Faut-il y voir un moyen de se dédouaner après les critiques portées contre Facebook, que certains accusent d’avoir favorisé l’élection du nouveau président grâce à la prolifération de fake news ?

Quoi qu’il en soit, en janvier 2017, l’arrivée au sein de la Chan Zuckerberg Initiative de David Plouffe, stratège de la campagne électorale de Barack Obama en 2008, ne passe pas inaperçue. L’expérience et le carnet d’adresses de David Plouffe en font l’homme idéal pour mener le lobbying politique du projet philanthropique. Ou pour porter toute autre ambition poursuivie par celui qui veut « devenir empereur », à en croire le témoignage de ses proches rapporté par Nick Bilton.

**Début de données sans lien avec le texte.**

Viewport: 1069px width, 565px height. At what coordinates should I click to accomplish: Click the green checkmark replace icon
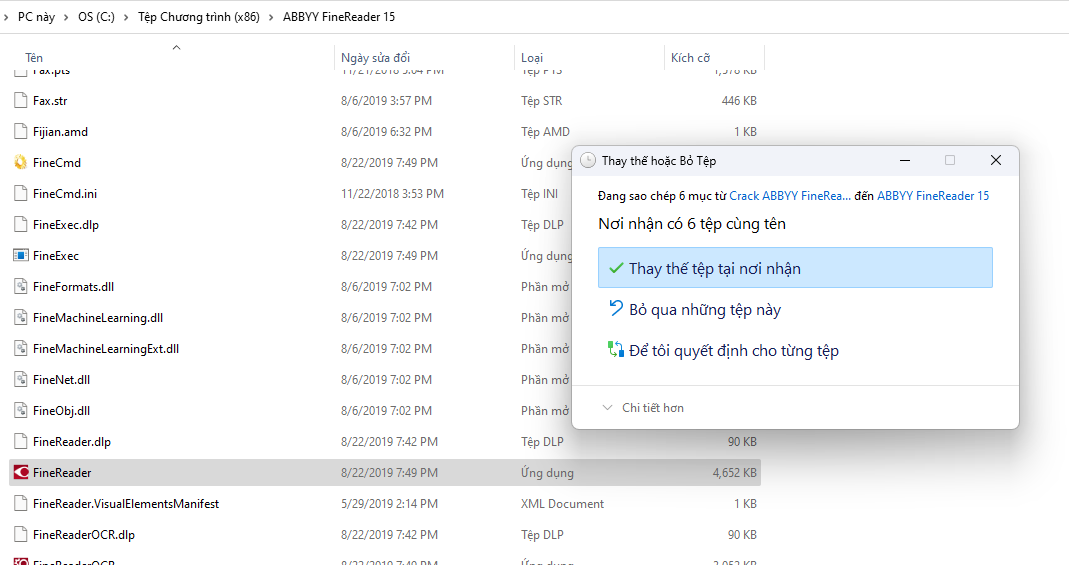616,268
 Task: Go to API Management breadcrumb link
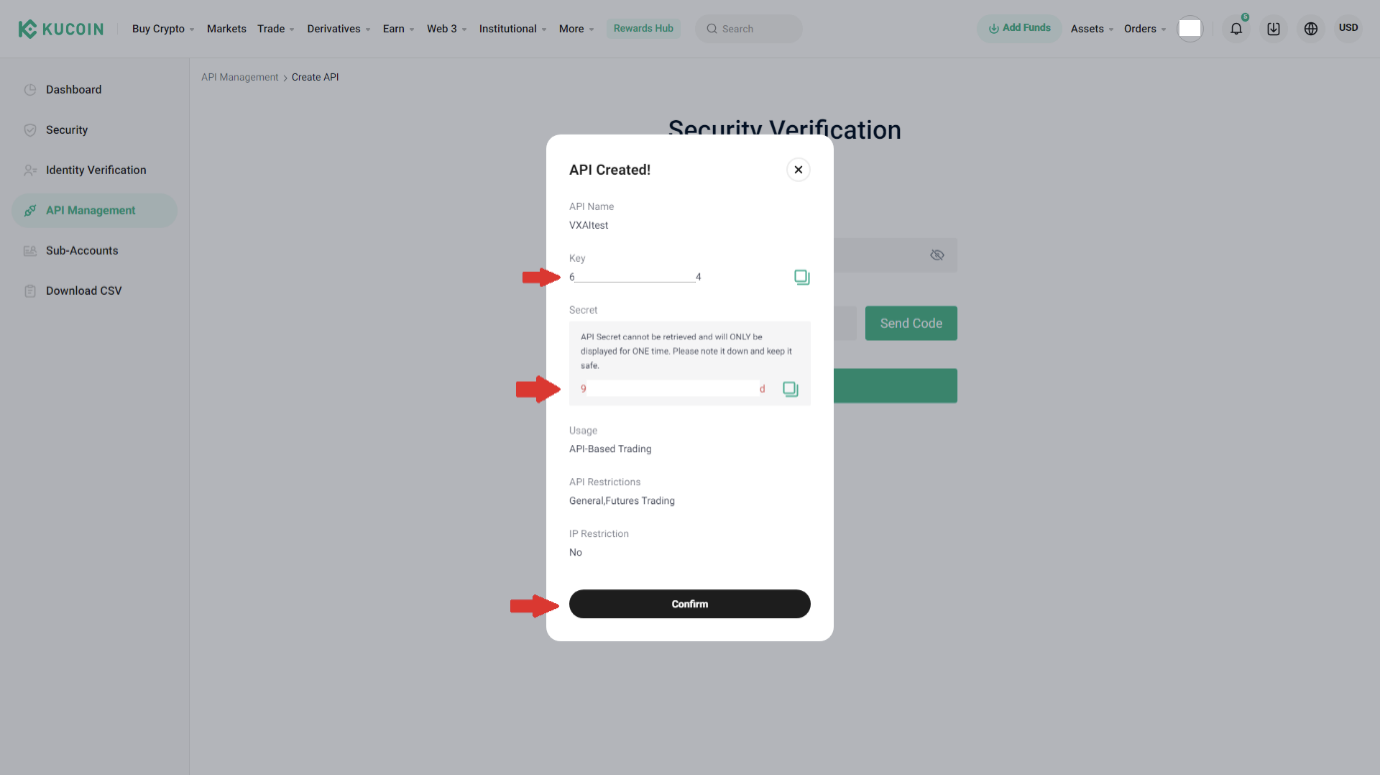[x=240, y=77]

Pour ce journaliste de Vanity Fair, le scénario le plus probable reste celui d’une candidature en 2024. Un horizon plus éloigné qui laisserait le temps à Mark Zuckerberg d’acquérir encore plus d’expérience sur le terrain et de consolider sa carrure de candidat — il aurait alors 40 ans.

Sur la page Wikipédia de l’élection présidentielle américaine de 2020, où une catégorie est déjà dédiée aux « candidats potentiels », Mark Zuckerberg figure en tout cas dans la sous-section des personnalités ayant « refusé d’être candidat ». Mais d’ici là, les choses ont le temps de changer. D’autant qu’il y a encore un an, l’idée qu’un milliardaire complètement extérieur au monde politique comme Donald Trump puisse être élu à la présidence des États-Unis paraissait encore absurde.

Le  groupe qui a déjà lancé un appel aux dons pour que Mark Zuckerberg se porte candidat en 2020 l’a bien compris.